Since mum was diagnosed, I’ve really started to notice how it affects her mentally and it is starting to raise emotional and serious safety concerns. Her moods have started to change, as though she is suffering from depression and it is damping her once positive attitude. She used to laugh and joke and she rarely laughs anymore. She tends to be confused with the simplest things, its painful to see it upsetting her. Last week we got a call in the middle of the night and her neighbours found her wondering on the street. I was shocked to think of what could have happened, we are just lucky it wasn’t any worse. It is so deliberating and it pains me to see her go through this. That was a turning point and forced us to look into alternatives for her wellbeing. I read a great article online at The Age it really helped me throughout the decision making process.

We also decided to approach our family doctor to share our concerns. He confirmed that due to the safety concerns it’s time to seriously consider other alternatives, such as a nursing home. He went on to mention that some of the Deception Bay residents put into care had responded really well to the social activity they receive in the nursing home.

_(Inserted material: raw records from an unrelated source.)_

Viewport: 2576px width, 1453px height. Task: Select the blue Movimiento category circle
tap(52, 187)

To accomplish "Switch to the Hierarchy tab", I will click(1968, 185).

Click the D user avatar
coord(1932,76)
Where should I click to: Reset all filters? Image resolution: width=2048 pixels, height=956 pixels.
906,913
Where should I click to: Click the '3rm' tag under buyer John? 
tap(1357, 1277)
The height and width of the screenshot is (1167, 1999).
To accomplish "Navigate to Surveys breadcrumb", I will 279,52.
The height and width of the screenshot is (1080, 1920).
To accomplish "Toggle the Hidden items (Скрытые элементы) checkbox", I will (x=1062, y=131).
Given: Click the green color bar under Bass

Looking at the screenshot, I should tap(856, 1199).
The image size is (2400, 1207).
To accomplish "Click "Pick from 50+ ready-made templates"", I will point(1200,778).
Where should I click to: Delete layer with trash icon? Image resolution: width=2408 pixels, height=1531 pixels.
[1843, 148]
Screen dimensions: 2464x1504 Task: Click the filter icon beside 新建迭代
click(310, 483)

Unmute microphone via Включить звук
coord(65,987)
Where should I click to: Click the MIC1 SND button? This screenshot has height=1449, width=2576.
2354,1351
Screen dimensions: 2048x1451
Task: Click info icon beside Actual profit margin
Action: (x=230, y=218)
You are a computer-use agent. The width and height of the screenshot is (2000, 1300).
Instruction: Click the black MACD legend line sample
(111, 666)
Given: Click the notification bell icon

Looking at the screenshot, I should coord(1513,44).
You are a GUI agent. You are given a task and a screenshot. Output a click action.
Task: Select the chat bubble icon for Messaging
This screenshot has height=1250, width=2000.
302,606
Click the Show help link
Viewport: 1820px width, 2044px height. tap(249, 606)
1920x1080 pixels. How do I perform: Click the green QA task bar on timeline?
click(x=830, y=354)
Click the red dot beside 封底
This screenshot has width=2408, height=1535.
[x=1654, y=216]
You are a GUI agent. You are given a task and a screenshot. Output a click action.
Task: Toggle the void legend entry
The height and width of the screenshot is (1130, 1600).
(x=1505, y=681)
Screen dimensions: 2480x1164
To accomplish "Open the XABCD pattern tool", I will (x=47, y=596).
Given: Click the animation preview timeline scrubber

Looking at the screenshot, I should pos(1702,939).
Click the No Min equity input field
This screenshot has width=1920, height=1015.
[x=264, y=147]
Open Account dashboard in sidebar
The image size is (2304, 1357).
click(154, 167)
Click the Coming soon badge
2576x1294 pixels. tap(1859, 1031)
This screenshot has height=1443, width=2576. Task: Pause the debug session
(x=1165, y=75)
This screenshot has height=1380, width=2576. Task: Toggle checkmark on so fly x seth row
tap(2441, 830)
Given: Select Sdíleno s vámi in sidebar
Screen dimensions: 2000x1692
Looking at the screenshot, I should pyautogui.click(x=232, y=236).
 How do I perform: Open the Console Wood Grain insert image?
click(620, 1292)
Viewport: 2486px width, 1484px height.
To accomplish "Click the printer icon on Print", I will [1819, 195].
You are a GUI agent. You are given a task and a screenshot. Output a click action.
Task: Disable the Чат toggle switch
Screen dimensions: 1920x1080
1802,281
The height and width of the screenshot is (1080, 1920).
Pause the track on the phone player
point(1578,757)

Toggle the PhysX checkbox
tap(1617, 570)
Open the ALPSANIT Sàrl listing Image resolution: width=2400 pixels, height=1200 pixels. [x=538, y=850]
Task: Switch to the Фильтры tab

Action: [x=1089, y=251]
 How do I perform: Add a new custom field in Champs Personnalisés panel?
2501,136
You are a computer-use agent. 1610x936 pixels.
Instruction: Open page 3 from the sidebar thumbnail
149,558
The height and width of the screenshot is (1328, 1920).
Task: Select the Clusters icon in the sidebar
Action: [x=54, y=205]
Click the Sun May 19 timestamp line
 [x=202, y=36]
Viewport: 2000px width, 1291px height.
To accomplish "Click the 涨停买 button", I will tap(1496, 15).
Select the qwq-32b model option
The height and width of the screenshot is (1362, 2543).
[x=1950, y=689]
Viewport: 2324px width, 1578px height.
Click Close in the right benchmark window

It was a really tough thing to approach your loved ones on what options their mother & grandmother are now faced with. They don’t want to loose the family home just as much you and her. That is where all our family memories were made, birthdays and anniversaries. You begin to feel like all the nasty stereotypes and you become overwhelmed with worry about how your mum and the family will take the news. It’s definitely not an easy decision to make, one of the hardest I’ve been faced with in this lifetime.

We discussed it at length with the all the family members. A decision was made to visit Deception Bay nursing homes in particular ones that catered for all levels of care. Our minds would be stress free knowing mum could become familiar with the staff and have a safe transition through all the stages and levels of care needed.

After talking to the residents at the nursing home all the stress and worry started to alleviate. They really enjoyed it there. The main thing that stuck out was the fact that, visits could now be fun again. There were no responsibilities and they could just enjoy time with their families rather than fussing over their cleaning, cooking and washing.

They also mentioned that the downsizing was much easier than they first thought and all the belongings they decided on, fit into the room easily. Downsizing was one of my main concerns as mum still has so many beloved treasures from her life, how do we fit a whole lifetime into the one room with all it memories. This monumental task was now looking a little easier to manager.

Everyone’s situation is uniquely different, however, at the same time they are so similar because we all love our mothers and fathers terribly. And we want only the best for them. If you are getting the same answers to your questions ‘is it the right time to put my parent in aged care?’ And you want only the best care for your mum and/or dad. I would highly recommend a visit to a nursing home to alleviate some concerns and stigmas. There really are some great nursing homes around these days.

*Palm Lake respects privacy of the stories and letters provided to us. Therefore, these stories are written as fictional letters based on real life encounters.